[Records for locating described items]
========
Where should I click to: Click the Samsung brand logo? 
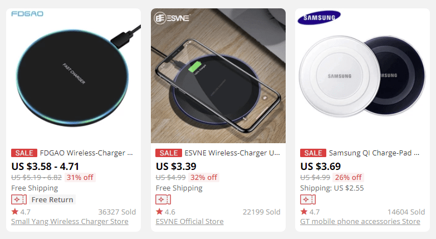(x=319, y=18)
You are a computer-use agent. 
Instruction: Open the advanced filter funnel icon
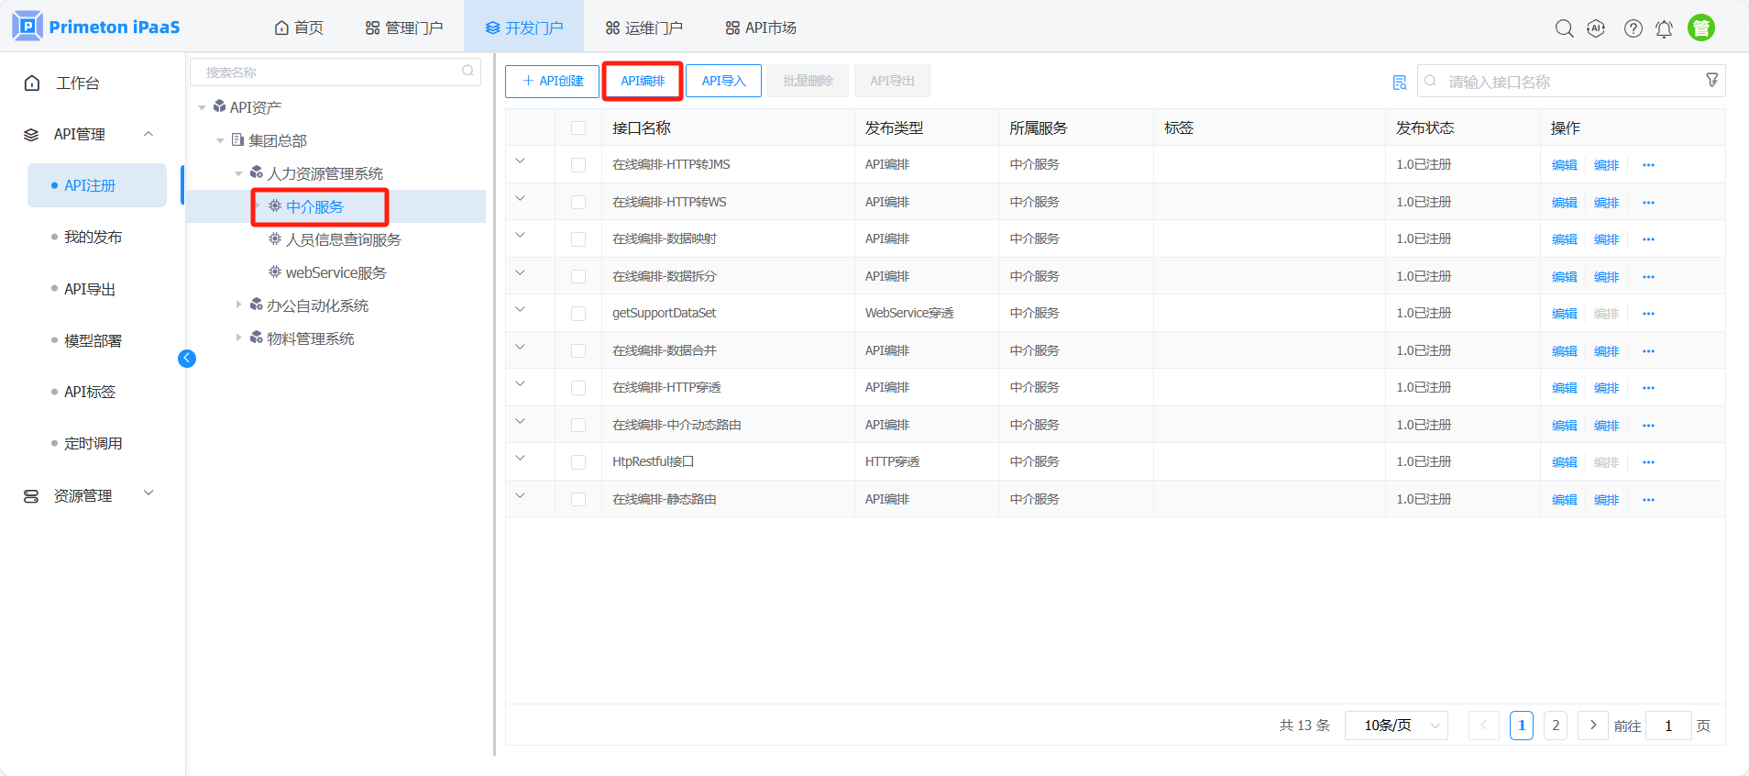[x=1711, y=81]
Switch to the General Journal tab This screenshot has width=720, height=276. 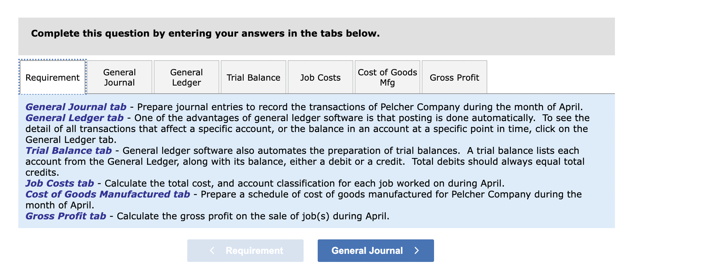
========
Do this: Give every line of the material above as a Markdown table with the columns "Row" and "Text", numbering the rows and skipping any blank lines. Leave the pictures out.

The response:
| Row | Text |
|---|---|
| 1 | Where should I click to: Click the Samsung brand logo?  |
| 2 | (x=319, y=18) |
| 3 | You are a computer-use agent.  |
| 4 | Instruction: Open the advanced filter funnel icon |
| 5 | [x=1711, y=81] |
| 6 | Switch to the General Journal tab This screenshot has width=720, height=276.  |